元祯二十四年六月初八,潭州。
宋绘月骑一匹青马,做少年打扮,戴着顶凉笠,身穿青纱衫,腰间倒挂个空鱼篓,布鞋两边溅着许多泥点。
她是鹅蛋脸,浓眉杏眼,鼻梁秀挺,双唇噙珠,还未退去稚嫩。
她今年十六,可以许嫁,按理应该是媒人踏破门槛的年纪。
可世事往往不按理。
她父亲宋祺原本是晋王府长史,官从四品,统率府僚,为王奏上事宜。
真真是前途无量。
十年前,皇后薨,张贵妃携其子燕王李裕广异军突起,朝堂忽生巨变,宋祺和晋王“共同赴狱”。

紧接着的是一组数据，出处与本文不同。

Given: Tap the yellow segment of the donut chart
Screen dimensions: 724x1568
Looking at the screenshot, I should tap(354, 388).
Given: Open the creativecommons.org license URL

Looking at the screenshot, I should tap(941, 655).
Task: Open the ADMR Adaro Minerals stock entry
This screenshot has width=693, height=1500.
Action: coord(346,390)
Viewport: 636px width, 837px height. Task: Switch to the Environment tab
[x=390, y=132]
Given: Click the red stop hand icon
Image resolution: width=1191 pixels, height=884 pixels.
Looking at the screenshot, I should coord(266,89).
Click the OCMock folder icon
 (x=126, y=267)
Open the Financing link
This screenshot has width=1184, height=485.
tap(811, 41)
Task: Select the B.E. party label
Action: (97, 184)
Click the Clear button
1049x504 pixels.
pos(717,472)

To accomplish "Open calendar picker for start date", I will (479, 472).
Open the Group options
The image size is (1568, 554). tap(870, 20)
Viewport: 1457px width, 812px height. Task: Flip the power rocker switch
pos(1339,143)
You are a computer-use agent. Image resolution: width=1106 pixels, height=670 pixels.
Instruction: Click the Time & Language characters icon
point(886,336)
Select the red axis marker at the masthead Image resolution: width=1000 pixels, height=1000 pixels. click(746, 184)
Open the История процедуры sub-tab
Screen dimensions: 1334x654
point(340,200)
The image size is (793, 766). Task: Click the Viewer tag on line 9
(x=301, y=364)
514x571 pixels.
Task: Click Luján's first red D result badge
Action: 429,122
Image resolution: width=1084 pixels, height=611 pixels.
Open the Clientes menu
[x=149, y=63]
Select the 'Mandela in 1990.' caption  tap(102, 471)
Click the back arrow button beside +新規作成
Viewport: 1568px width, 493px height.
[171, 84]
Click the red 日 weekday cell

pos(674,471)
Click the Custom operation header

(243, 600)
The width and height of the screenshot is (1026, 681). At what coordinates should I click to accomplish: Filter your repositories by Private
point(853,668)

今上念及父子之情,将晋王罚至潭州,王有过,则诘长史,宋祺受今上诘问,在狱中自缢。
年仅六岁的宋绘月,随同十岁的晋王艰难逃到潭州,再让家中老小都迁来此地,一晃就是十年。
无量瞬间成了无亮。
宋母陈氏守着这个小家辛勤度日,不求宋绘月嫁个豪门大户,只想她嫁个好人家,能衣食丰足,圆满度日。
她请了绣娘来教宋绘月女工。
线在绣娘的手里是活的,绣到缎子上栩栩如生,在宋绘月手里也是活的,因为不受她的控制。
偏宋绘月自我感觉还挺良好。
人各有所长,虽然她不通女工,但能识字会算账,还会一点拳脚功夫,算得上内外兼修。
可是旁人不买她这个内外兼修的帐——自古以来没有大家闺秀学拳脚功夫,除非是男方家里想不开,要找个打男人的。
再加上她凶名在外,婚事就高不成低不就地耽搁下了。
宋绘月不着急,宋母却急的嘴上都是泡,看她不顺眼,将她训的臊眉耷眼,只能偷溜出来摸鱼。
倏地一阵大风扫过,山间顿时草木狂摇,道旁一颗参天樟树树冠波涛般涌动,树叶散落如雨,铺了满地。
“又要下雨了?”
山道崎岖泥泞,兼之乌云罩顶,顷刻间又是一场大雨,她急急催马,想快些回潭州府。
正疾行时,前方不远山坡上忽然滚落下许多泥块,放眼一看,山上都是些小树杂草,泥土都被雨水泡的十分松软,根茎都露了出来。
潭州山叠山、水团水,到了汛期,常有塌方。
宋绘月勒住马,往后退了几步。
与此同时,前方一人一马疾驰而来,无视山崖上掉落下来的土块碎石,直奔宋绘月而来。